Amping up a bit of teacher/student competition, an alumnus of Joe Kubert’s School of Cartoon and Graphic Art is a co-author of another recently published book on Jewish gangsters. Written by Neil Kleid and drawn by Jake Allen, “Brownsville” (ComicsLit) is more complex and better fleshed out than Kubert’s work. Accompanied by Allen’s absorbing, inky-noir imagery, Kleid’s tale of Allie “Tick-Tock” Tannenbaum breaks out of gangland cliché with a story of a gangster by choice, as opposed to the slum-bred thug who does anything to get out of poverty. Son of a reasonably well-off Catskills resort owner, Tannenbaum is taken under the wing of gangsters Jacob “Gurrah” Shapiro and Lewis “Lepke” Buchalter after meeting them at his family’s resort. Ignoring the advice of his father, Tick-Tock makes his way from free-lance gangster to full-time syndicate mobster in the employ of Buchalter.

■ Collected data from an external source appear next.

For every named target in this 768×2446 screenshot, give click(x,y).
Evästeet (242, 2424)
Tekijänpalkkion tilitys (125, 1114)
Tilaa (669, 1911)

Assiduously researched, “Brownsville” weaves a based-on-a-true-story tale of a lesser-known mobster and his interactions with some of the best-known Jews in gangland, among them Dutch Schultz, Meyer Lansky and Abe “Kid Twist” Reles. Despite an occasionally confusing chronology, a lack of female players and gangsters who look so similar that it’s hard to tell who’s who, Allen and Kleid have created an absorbing pictorial novella that illuminates one of the more fascinating episodes in American Jewish history.

Eddy Portnoy is a writer living in New York.